Top of SOURCE MATERIAL
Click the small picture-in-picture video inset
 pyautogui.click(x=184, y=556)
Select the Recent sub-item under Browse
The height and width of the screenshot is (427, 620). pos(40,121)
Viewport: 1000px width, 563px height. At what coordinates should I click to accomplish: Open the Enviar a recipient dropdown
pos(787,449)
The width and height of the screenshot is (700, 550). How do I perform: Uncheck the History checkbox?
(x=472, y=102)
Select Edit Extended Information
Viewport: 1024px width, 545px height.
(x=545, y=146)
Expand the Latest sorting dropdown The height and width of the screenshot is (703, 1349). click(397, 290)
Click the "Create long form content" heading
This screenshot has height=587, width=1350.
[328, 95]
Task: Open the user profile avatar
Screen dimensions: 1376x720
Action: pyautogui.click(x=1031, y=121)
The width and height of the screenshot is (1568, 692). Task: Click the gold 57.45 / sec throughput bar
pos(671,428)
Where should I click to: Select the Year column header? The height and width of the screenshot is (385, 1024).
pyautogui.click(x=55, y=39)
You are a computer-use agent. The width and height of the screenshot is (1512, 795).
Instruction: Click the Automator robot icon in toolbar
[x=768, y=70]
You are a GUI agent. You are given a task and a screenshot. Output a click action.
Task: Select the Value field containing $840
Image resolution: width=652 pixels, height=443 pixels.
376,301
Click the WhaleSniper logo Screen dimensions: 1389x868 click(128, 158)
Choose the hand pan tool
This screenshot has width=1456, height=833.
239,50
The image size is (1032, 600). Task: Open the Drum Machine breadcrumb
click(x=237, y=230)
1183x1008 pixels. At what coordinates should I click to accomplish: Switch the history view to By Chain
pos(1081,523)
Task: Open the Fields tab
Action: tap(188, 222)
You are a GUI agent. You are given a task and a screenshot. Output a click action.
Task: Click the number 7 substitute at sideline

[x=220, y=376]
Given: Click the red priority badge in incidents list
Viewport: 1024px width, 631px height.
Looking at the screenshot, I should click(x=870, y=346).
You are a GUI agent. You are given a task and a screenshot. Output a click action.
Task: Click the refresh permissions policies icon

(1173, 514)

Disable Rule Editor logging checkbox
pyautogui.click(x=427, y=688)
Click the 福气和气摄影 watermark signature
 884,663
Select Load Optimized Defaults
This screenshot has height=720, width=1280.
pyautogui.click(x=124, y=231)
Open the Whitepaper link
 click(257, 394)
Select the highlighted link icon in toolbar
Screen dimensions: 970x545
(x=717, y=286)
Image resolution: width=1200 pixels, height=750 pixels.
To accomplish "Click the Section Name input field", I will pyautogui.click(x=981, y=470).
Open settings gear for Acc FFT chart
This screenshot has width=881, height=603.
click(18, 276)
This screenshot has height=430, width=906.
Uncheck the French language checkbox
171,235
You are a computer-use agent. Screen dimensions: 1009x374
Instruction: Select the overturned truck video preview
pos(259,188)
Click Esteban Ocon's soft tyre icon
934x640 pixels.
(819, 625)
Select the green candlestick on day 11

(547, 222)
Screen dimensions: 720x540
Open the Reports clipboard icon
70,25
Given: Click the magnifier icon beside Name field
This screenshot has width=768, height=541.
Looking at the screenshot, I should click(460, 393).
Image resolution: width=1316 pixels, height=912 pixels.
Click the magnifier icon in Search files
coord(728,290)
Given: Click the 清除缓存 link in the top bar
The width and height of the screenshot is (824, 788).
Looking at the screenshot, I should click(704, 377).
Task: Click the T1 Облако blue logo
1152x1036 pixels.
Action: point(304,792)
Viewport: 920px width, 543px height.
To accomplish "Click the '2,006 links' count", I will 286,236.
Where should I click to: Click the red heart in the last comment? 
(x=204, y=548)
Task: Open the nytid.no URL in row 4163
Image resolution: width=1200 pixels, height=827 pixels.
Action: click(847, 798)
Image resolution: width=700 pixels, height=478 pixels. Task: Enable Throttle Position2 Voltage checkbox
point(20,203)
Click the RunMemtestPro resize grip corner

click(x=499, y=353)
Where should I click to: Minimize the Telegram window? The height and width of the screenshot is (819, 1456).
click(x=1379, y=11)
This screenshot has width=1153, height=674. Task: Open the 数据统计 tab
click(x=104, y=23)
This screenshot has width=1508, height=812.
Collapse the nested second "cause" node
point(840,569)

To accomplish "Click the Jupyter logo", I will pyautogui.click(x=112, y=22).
Bottom of SOURCE MATERIAL
PROBLEM
Copy out the records shown above, every one, exactly.

SOLVED EXERCISE
Click the small picture-in-picture video inset
 pyautogui.click(x=184, y=556)
Select the Recent sub-item under Browse
The height and width of the screenshot is (427, 620). pos(40,121)
Viewport: 1000px width, 563px height. At what coordinates should I click to accomplish: Open the Enviar a recipient dropdown
pos(787,449)
The width and height of the screenshot is (700, 550). How do I perform: Uncheck the History checkbox?
(x=472, y=102)
Select Edit Extended Information
Viewport: 1024px width, 545px height.
(x=545, y=146)
Expand the Latest sorting dropdown The height and width of the screenshot is (703, 1349). click(397, 290)
Click the "Create long form content" heading
This screenshot has height=587, width=1350.
[328, 95]
Task: Open the user profile avatar
Screen dimensions: 1376x720
Action: pyautogui.click(x=1031, y=121)
The width and height of the screenshot is (1568, 692). Task: Click the gold 57.45 / sec throughput bar
pos(671,428)
Where should I click to: Select the Year column header? The height and width of the screenshot is (385, 1024).
pyautogui.click(x=55, y=39)
You are a computer-use agent. The width and height of the screenshot is (1512, 795).
Instruction: Click the Automator robot icon in toolbar
[x=768, y=70]
You are a GUI agent. You are given a task and a screenshot. Output a click action.
Task: Select the Value field containing $840
Image resolution: width=652 pixels, height=443 pixels.
376,301
Click the WhaleSniper logo Screen dimensions: 1389x868 click(128, 158)
Choose the hand pan tool
This screenshot has width=1456, height=833.
239,50
The image size is (1032, 600). Task: Open the Drum Machine breadcrumb
click(x=237, y=230)
1183x1008 pixels. At what coordinates should I click to accomplish: Switch the history view to By Chain
pos(1081,523)
Task: Open the Fields tab
Action: tap(188, 222)
You are a GUI agent. You are given a task and a screenshot. Output a click action.
Task: Click the number 7 substitute at sideline

[x=220, y=376]
Given: Click the red priority badge in incidents list
Viewport: 1024px width, 631px height.
Looking at the screenshot, I should click(x=870, y=346).
You are a GUI agent. You are given a task and a screenshot. Output a click action.
Task: Click the refresh permissions policies icon

(1173, 514)

Disable Rule Editor logging checkbox
pyautogui.click(x=427, y=688)
Click the 福气和气摄影 watermark signature
 884,663
Select Load Optimized Defaults
This screenshot has height=720, width=1280.
pyautogui.click(x=124, y=231)
Open the Whitepaper link
 click(257, 394)
Select the highlighted link icon in toolbar
Screen dimensions: 970x545
(x=717, y=286)
Image resolution: width=1200 pixels, height=750 pixels.
To accomplish "Click the Section Name input field", I will pyautogui.click(x=981, y=470).
Open settings gear for Acc FFT chart
This screenshot has width=881, height=603.
click(18, 276)
This screenshot has height=430, width=906.
Uncheck the French language checkbox
171,235
You are a computer-use agent. Screen dimensions: 1009x374
Instruction: Select the overturned truck video preview
pos(259,188)
Click Esteban Ocon's soft tyre icon
934x640 pixels.
(819, 625)
Select the green candlestick on day 11

(547, 222)
Screen dimensions: 720x540
Open the Reports clipboard icon
70,25
Given: Click the magnifier icon beside Name field
This screenshot has width=768, height=541.
Looking at the screenshot, I should click(460, 393).
Image resolution: width=1316 pixels, height=912 pixels.
Click the magnifier icon in Search files
coord(728,290)
Given: Click the 清除缓存 link in the top bar
The width and height of the screenshot is (824, 788).
Looking at the screenshot, I should click(704, 377).
Task: Click the T1 Облако blue logo
1152x1036 pixels.
Action: point(304,792)
Viewport: 920px width, 543px height.
To accomplish "Click the '2,006 links' count", I will 286,236.
Where should I click to: Click the red heart in the last comment? 
(x=204, y=548)
Task: Open the nytid.no URL in row 4163
Image resolution: width=1200 pixels, height=827 pixels.
Action: click(847, 798)
Image resolution: width=700 pixels, height=478 pixels. Task: Enable Throttle Position2 Voltage checkbox
point(20,203)
Click the RunMemtestPro resize grip corner

click(x=499, y=353)
Where should I click to: Minimize the Telegram window? The height and width of the screenshot is (819, 1456).
click(x=1379, y=11)
This screenshot has width=1153, height=674. Task: Open the 数据统计 tab
click(x=104, y=23)
This screenshot has width=1508, height=812.
Collapse the nested second "cause" node
point(840,569)

To accomplish "Click the Jupyter logo", I will pyautogui.click(x=112, y=22).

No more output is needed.